INFORMATION GIVEN:
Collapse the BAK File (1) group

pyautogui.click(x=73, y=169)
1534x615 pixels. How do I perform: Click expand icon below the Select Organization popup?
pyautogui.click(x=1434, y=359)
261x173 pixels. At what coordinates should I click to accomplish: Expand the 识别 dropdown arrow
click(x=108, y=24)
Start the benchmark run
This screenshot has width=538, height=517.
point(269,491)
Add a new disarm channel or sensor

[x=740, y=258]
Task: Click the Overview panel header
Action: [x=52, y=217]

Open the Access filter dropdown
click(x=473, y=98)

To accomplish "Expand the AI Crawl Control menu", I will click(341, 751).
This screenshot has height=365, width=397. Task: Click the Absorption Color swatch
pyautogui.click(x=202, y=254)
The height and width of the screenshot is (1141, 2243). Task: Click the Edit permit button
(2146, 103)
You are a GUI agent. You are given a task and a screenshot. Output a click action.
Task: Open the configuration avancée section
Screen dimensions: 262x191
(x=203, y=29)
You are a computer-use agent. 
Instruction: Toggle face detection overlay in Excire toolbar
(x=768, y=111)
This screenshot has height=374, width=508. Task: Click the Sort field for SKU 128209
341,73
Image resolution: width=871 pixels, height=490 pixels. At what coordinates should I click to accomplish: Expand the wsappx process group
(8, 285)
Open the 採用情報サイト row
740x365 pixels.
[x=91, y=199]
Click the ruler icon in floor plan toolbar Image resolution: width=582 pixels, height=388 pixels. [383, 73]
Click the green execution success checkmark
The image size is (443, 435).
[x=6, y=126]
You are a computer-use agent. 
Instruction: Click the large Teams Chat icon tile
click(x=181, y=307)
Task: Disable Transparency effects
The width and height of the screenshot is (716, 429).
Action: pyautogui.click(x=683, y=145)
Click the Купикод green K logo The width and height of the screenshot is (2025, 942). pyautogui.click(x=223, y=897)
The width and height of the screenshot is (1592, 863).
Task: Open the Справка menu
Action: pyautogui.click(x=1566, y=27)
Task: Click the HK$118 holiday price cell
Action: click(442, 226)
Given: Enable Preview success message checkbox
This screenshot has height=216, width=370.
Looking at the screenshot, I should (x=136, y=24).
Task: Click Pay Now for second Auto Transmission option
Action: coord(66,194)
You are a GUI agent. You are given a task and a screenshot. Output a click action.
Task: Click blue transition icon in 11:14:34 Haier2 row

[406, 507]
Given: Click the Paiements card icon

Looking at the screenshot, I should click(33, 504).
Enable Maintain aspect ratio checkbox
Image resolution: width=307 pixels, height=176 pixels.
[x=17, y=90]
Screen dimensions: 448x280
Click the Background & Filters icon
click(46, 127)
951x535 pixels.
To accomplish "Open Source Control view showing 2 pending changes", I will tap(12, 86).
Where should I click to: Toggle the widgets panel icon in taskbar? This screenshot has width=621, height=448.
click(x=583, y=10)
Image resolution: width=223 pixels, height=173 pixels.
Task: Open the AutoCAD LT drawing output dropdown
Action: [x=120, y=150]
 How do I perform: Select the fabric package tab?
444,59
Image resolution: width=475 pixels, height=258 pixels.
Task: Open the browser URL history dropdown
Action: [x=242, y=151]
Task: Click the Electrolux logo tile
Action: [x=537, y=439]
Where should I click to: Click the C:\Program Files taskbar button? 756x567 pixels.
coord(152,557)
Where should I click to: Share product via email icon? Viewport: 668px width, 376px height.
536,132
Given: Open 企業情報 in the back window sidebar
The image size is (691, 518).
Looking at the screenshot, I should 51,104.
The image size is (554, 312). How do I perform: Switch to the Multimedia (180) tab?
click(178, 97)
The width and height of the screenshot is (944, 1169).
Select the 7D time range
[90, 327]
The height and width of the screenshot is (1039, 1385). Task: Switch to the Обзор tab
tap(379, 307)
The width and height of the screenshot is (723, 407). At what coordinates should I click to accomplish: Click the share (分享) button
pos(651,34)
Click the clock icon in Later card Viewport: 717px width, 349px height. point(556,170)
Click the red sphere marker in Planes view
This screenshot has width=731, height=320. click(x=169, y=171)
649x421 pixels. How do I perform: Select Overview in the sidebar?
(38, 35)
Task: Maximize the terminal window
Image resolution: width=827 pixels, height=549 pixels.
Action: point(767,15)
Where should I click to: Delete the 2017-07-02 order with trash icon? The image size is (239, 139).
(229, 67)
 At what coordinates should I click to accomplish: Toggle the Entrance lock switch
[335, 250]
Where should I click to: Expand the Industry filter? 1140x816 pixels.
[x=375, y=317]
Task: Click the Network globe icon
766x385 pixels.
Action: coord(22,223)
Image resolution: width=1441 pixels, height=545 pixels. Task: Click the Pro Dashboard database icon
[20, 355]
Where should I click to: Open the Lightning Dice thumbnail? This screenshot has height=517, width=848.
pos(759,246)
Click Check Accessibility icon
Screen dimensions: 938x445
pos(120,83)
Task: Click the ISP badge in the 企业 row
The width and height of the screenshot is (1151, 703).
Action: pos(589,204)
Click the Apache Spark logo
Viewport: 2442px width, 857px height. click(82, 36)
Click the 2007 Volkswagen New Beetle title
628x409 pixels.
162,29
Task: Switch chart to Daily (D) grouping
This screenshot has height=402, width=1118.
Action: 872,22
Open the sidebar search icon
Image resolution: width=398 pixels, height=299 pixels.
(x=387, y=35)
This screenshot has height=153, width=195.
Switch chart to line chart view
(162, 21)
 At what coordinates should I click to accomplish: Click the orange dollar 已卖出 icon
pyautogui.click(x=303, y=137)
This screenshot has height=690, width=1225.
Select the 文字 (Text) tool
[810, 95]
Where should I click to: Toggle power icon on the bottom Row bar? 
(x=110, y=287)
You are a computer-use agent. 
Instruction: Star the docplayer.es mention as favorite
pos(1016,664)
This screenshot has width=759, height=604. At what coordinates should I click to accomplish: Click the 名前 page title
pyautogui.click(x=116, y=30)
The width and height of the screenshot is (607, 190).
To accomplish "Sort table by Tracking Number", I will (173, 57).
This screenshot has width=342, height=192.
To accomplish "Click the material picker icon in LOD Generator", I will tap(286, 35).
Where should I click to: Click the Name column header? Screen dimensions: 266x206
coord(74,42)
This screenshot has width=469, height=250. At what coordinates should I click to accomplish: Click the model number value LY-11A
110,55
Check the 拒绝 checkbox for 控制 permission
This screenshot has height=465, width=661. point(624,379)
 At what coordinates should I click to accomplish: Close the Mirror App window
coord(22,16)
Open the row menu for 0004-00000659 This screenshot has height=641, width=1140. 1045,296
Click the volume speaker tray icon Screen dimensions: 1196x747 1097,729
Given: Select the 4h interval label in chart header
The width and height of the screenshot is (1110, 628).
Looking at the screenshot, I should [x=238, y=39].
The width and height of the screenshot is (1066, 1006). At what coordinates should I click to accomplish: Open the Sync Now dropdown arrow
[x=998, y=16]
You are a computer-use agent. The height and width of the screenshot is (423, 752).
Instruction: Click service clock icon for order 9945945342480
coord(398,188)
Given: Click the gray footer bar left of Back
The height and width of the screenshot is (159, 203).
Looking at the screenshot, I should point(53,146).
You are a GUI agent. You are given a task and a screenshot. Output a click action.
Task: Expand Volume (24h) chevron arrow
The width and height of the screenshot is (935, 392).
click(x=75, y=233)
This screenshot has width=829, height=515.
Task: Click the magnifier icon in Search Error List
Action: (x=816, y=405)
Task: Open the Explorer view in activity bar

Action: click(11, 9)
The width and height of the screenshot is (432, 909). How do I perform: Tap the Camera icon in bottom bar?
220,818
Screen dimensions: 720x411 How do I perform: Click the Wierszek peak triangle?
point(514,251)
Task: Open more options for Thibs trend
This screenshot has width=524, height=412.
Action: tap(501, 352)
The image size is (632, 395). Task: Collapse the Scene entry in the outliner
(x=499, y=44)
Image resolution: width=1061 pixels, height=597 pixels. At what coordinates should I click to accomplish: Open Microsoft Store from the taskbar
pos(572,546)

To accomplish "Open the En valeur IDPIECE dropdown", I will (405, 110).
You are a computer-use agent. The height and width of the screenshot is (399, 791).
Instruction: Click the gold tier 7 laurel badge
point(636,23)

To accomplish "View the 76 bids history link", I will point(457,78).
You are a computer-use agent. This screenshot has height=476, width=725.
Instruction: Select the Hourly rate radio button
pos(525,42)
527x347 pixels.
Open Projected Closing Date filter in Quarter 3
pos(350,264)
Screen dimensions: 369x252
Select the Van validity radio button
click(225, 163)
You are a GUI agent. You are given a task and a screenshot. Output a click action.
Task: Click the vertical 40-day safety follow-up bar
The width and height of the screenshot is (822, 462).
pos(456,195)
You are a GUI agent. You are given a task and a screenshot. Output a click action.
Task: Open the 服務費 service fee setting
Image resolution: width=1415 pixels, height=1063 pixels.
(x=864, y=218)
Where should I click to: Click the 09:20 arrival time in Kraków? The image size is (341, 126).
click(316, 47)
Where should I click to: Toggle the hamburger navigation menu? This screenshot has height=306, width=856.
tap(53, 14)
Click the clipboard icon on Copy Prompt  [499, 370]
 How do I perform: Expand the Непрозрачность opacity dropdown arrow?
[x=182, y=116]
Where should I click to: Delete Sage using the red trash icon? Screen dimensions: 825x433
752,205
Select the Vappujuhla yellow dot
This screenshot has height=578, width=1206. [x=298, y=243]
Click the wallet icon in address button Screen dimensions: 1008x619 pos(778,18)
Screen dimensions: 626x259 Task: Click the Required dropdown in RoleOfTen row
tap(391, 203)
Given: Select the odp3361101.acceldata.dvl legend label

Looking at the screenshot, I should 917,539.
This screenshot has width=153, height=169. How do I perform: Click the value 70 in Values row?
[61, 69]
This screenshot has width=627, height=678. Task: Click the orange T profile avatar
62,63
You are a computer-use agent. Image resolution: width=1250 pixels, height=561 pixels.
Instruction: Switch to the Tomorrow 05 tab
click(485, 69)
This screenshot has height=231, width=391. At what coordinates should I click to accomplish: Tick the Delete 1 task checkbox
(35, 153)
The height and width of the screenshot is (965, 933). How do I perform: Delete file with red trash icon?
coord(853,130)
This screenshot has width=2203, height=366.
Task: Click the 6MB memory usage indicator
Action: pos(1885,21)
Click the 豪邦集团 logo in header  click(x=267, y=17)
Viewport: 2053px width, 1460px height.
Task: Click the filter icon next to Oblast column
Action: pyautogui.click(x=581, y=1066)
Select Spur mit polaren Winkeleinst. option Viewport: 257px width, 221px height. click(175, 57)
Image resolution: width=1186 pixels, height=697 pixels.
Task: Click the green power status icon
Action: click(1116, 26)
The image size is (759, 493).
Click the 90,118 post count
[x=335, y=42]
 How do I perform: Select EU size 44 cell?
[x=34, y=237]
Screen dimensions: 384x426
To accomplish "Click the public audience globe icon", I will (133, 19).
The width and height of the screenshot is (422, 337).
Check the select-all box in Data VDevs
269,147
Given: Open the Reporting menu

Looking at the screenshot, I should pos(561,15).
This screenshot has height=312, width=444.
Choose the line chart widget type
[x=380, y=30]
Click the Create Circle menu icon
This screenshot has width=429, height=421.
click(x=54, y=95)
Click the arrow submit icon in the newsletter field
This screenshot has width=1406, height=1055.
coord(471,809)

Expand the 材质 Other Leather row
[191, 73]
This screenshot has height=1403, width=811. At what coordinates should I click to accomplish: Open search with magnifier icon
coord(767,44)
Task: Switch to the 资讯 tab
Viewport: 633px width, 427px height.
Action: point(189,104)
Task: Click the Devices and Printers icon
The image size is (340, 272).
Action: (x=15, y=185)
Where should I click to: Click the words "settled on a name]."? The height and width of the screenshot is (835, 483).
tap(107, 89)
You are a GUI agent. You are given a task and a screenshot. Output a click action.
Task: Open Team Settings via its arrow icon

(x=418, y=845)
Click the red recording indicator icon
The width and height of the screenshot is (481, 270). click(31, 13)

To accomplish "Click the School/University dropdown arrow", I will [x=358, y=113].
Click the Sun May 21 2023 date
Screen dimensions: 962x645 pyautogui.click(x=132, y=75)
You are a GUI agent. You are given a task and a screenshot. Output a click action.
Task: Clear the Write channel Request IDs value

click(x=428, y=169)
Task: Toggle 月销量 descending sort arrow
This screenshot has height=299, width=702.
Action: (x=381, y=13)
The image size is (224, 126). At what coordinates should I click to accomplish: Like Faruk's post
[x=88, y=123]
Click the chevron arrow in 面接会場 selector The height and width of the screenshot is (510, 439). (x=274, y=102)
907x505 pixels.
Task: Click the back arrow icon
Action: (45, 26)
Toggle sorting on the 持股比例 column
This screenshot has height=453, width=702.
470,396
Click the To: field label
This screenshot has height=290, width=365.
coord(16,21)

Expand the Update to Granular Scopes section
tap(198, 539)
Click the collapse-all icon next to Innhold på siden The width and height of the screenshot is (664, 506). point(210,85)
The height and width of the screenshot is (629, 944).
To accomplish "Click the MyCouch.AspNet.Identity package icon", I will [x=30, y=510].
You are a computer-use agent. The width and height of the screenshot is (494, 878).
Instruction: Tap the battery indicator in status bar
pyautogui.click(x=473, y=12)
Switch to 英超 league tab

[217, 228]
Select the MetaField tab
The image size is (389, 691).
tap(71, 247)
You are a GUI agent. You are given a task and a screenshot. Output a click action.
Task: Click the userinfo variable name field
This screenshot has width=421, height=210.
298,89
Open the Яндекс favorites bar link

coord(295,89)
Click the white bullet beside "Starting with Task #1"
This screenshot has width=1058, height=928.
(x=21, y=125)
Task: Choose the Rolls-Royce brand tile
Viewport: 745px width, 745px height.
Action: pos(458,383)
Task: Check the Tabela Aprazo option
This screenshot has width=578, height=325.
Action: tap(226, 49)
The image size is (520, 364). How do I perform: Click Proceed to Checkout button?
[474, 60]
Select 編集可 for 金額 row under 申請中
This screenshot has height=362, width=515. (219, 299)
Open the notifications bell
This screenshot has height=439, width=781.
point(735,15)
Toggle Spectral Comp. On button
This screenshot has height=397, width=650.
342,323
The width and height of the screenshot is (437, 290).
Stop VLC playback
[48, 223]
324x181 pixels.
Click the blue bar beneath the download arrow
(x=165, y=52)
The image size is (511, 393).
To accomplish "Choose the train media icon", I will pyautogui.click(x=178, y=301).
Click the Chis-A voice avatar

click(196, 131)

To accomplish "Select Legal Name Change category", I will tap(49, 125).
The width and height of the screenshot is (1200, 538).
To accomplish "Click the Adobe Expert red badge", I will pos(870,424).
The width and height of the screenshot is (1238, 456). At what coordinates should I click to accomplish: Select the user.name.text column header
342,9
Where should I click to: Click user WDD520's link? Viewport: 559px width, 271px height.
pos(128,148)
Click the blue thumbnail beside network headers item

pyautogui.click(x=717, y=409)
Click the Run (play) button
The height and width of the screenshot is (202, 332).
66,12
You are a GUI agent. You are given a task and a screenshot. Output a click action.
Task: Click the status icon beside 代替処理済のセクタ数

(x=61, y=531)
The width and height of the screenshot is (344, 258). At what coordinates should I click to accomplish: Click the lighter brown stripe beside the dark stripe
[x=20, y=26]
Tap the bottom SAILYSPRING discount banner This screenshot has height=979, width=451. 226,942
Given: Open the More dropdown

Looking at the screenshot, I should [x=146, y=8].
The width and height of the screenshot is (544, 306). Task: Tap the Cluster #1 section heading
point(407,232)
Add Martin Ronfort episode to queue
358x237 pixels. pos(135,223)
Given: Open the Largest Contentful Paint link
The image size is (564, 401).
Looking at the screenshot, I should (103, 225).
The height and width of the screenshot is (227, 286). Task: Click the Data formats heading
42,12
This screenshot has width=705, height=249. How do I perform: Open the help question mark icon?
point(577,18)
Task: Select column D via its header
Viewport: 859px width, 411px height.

TASK DETAILS: Please repeat the items from the line with "The image size is (632, 395)." to the line with "will (405, 110).", swapping "taskbar" for "desktop" and keeping everything else the same.

COMPLETE ANSWER:
The image size is (632, 395). Task: Collapse the Scene entry in the outliner
(x=499, y=44)
Image resolution: width=1061 pixels, height=597 pixels. At what coordinates should I click to accomplish: Open Microsoft Store from the desktop
pos(572,546)

To accomplish "Open the En valeur IDPIECE dropdown", I will (405, 110).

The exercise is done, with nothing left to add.